Wednesday, July 29, 2009

Mosquito Food

Today kept with the trend of the week and zoomed right by. I am glad its my Friday, (I am off for the next two days) I am ready for some down time. I started the day with my normal drive through the park and then headed to Adams Tract to drop off the can of gas that I didn't have time for yesterday. My co-worker had beat me to the gate and the flags, that was nice.
When I got back to Troy, I spotted some turkeys just inside the park gate. There were at least two adult females and maybe a dozen chicks. Young turkeys are so ugly that they are cute. They stayed well hidden in the tall grass and brush so I didn't get a great photo of them. I also was being eaten alive by mosquitoes just standing there trying to take photos. I took care of the paperwork and my co-worker headed out on the mower to tackle a large area by the barn. I decided to do some leaf blowing when I finished the office work. The blower started right up, it seems to be over whatever its issue was last week. I dodged a few toads, and only sent one bug flying. I went ahead and cleared the parking lot too. I can't believe how many leaves are falling already. After all of the paved surfaces were clear, I took care of some wasp nests that were forming near the restrooms. I try not to disturb critters more than I have to, but these wasps are mean and the restrooms are a busy area. I do enjoy seeing their intricate structures though.
I headed back to the office because I was supposed to meet with our park biologist and a district biologist. When they arrived I walked around the park with them and helped visitors along the way. It really wasn't busy at the park today, but we did have steady visitation all day. The biologists delivered a secchi disk and showed me how to use it. It is a black and white disk on a string and it will help me measure the clarity of the water the next time the spring browns out from a flood. I will use this as another tool to help decide when it is safe to swim and dive. We also discussed a few other things about the park before they left.
I spotted a caterpillar at the restrooms that was a little out of place. It is a Yellow-necked Caterpillar. They are usually seen in groups devouring the leaves on trees, not all alone in front of the restroom door. When I looked up this caterpillar to learn a little more about it, I found out that it pupates underground all winter. The adult, a very bland, tan moth emerges from the ground in the spring time. The moth lays its eggs on a tasty tree and the caterpillars feed all summer after they hatch.
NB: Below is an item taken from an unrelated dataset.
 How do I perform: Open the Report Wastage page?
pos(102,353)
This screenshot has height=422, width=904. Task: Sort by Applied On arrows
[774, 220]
I spent the rest of the afternoon in the office finishing an incident report, doing a report on a purchase that I made, and doing some research on the pressure tank system for the well at my house. When I headed home, I felt confident and informed about my pressure tank. I had determined that I do not have the type of tank with a bladder, making it even more simple. Throughout the next hours, my confidence dissipated and apparently my attractiveness to mosquitoes increased. After squeezing out the last few spritzes from the bug spray can and yet another trip to the hardware store, our water pressure has improved and is acceptable now, but I still don't think that things are working the way that they should. I may have to seek professional help.